The point is that even though somewhere around 30 percent of non-whites feel this way, we can extrapolate that very, very few of them actually support Trump -- given that his support is overwhelmingly white, as are Republican primary voters in general.

We can add to this the real economic effects on the white middle and working classes in recent decades, during which most of the economic gains in this country have flowed to those at the very top. Were those beneficiaries white? Overwhelmingly so. But that fact does little for a laid-off white coal miner in Appalachia. According to a recent New York Times/CBS News poll, significantly fewer white Democrats perceive the country's overall economic situation positively than do African American Democrats, and an NYT/CBS poll from last December likewise found significantly fewer white than black Democrats saying that their own family's economic situation had improved compared to two years earlier.

While these were polls of Democrats, it stands to reason that -- after accounting for income -- white Republicans would feel as bad or worse about the economy, given their feelings toward the sitting president. A September 2014 NYT/CBS poll, for example, found that 43 percent of Democrats felt the economy had improved in the previous year, compared to 20 percent of independents and 8 percent of Republicans.

In addition to economic statistics and the perceptions thereof, we see what's happening with white Americans in the increased death rates among middle-aged whites in recent years, in particular those toward the bottom of the economic ladder. The rising death rate is being caused disproportionately by suicide and substance abuse (i.e., both alcohol-induced liver disease and drug overdoses). Talk about increasing disillusionment among whites.

Trumpism draws on a toxic cocktail consisting of white racial resentment, white cultural anxiety, and just general white despair. He offers an antidote to all these with his talk of making America great again. He evokes a better time -- saying he can bring back American greatness but, using coded language, making clear he's also talking about, as Jamelle Bouie put it, "restor[ing] the racial hierarchy upended by Barack Obama."

There's a reason why white supremacist organizations and people expressing concern about "white genocide" are on board with Trump. Looking at Twitter, we can see strong social media connections -- flowing in both directions -- between the Trump campaign and promoters of the white genocide theme. This one retweet brings together the support of white genocide people for Trump and the white restoration Bouie was talking about in one perfect image.

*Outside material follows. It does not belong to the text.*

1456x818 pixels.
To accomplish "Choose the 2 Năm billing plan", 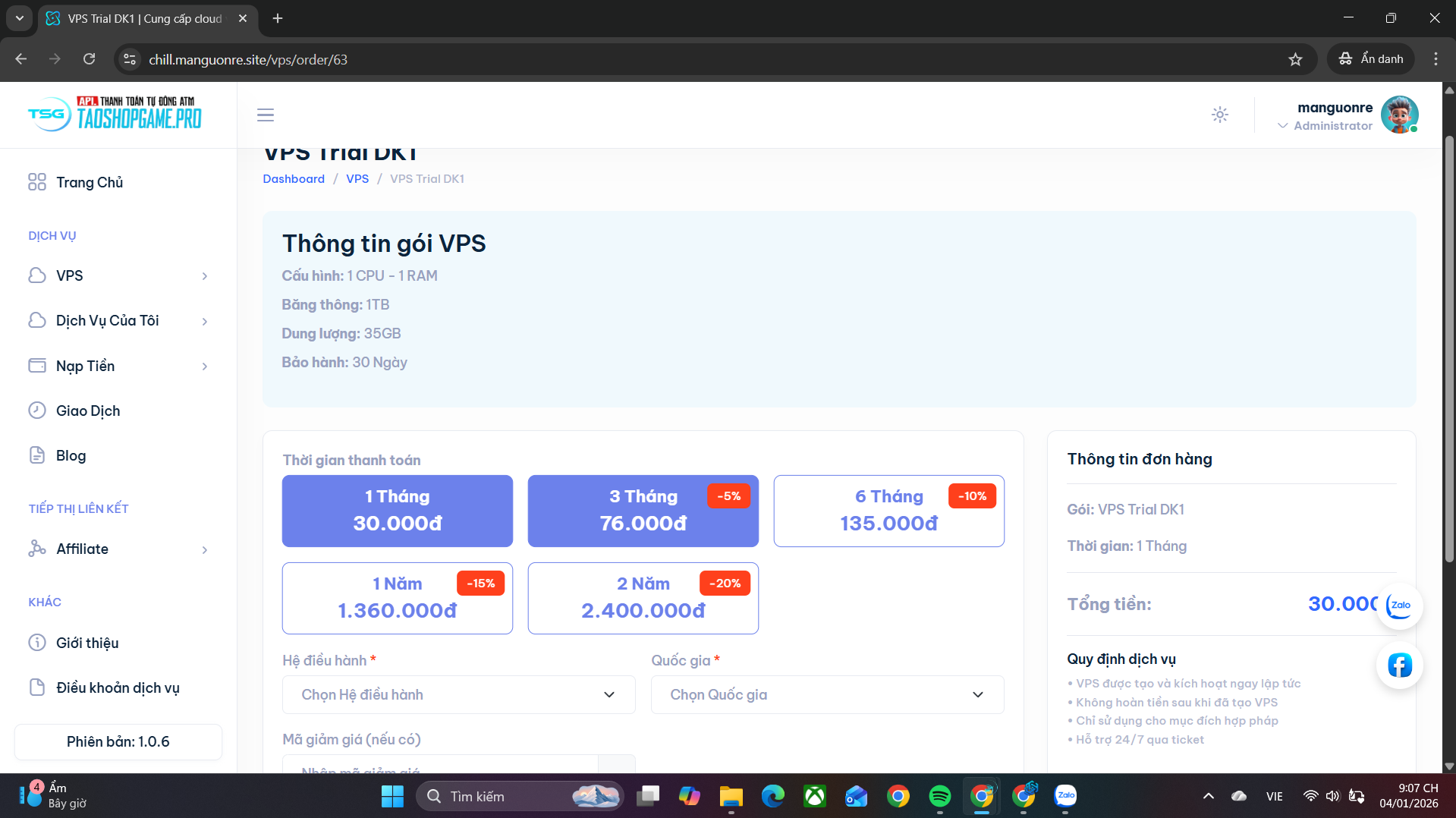I will click(643, 598).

Donald Trump is far from the first person to speak the language of white resentment and anxiety. The night Barack Obama was re-elected in 2012, Bill O'Reilly declared:

Traditional America as we knew it is gone. Ward, June, Wally and the Beav, outta here. The white establishment is now the minority.

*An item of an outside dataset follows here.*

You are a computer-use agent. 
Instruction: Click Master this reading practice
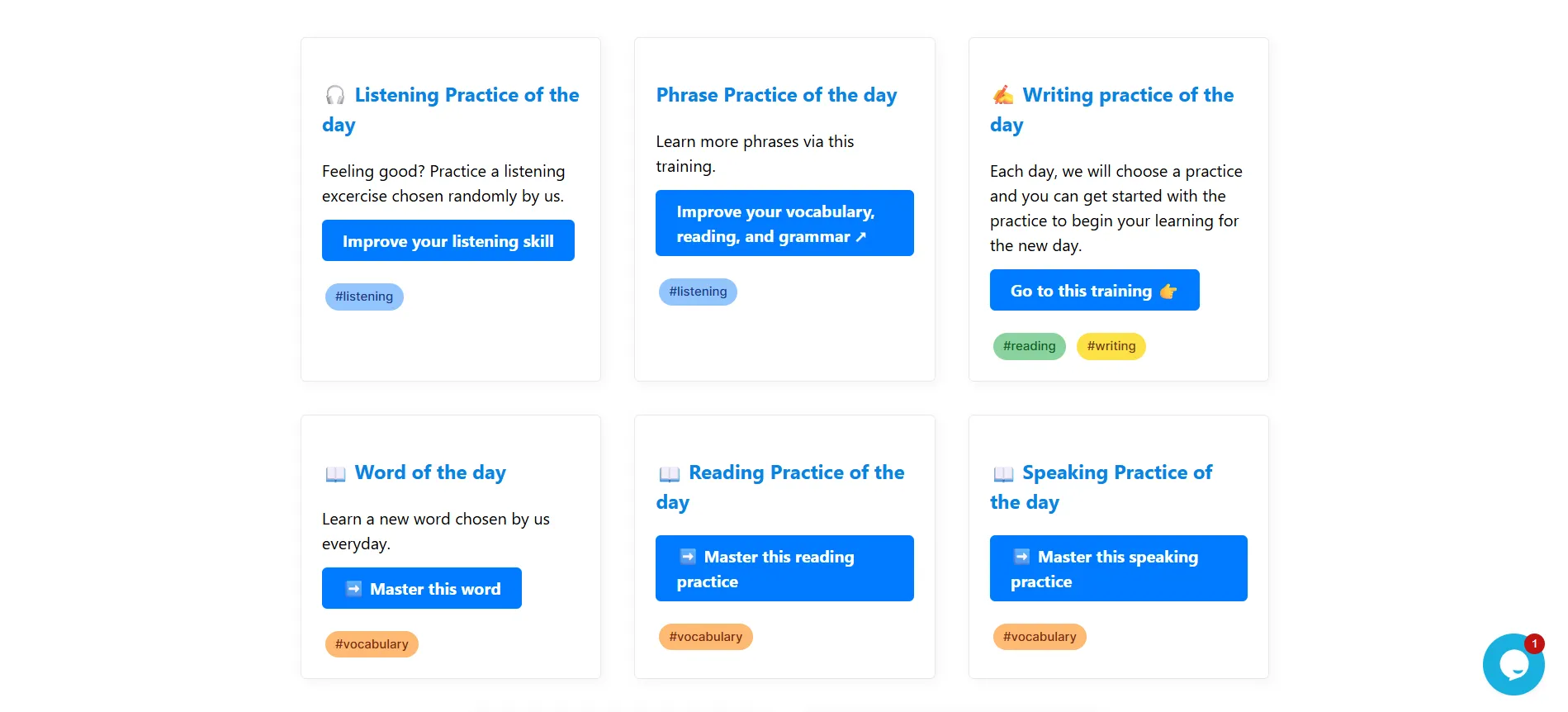pos(784,568)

O'Reilly wasn't trying to reach all of us. If you had no idea who the people he mentioned are, then he probably wasn't trying to reach you. In a 2013 article for In These Times (later republished at Daily Kos), I defined "culturally anxious whites" as a group that "includes anyone who heard O'Reilly's statement and thought, at least to some degree, 'He's right, and that's a problem for us and for America.'"

In a nutshell, those are your Trump supporters. As a country, we ignore their resentment, anxiety, and despair at our own peril.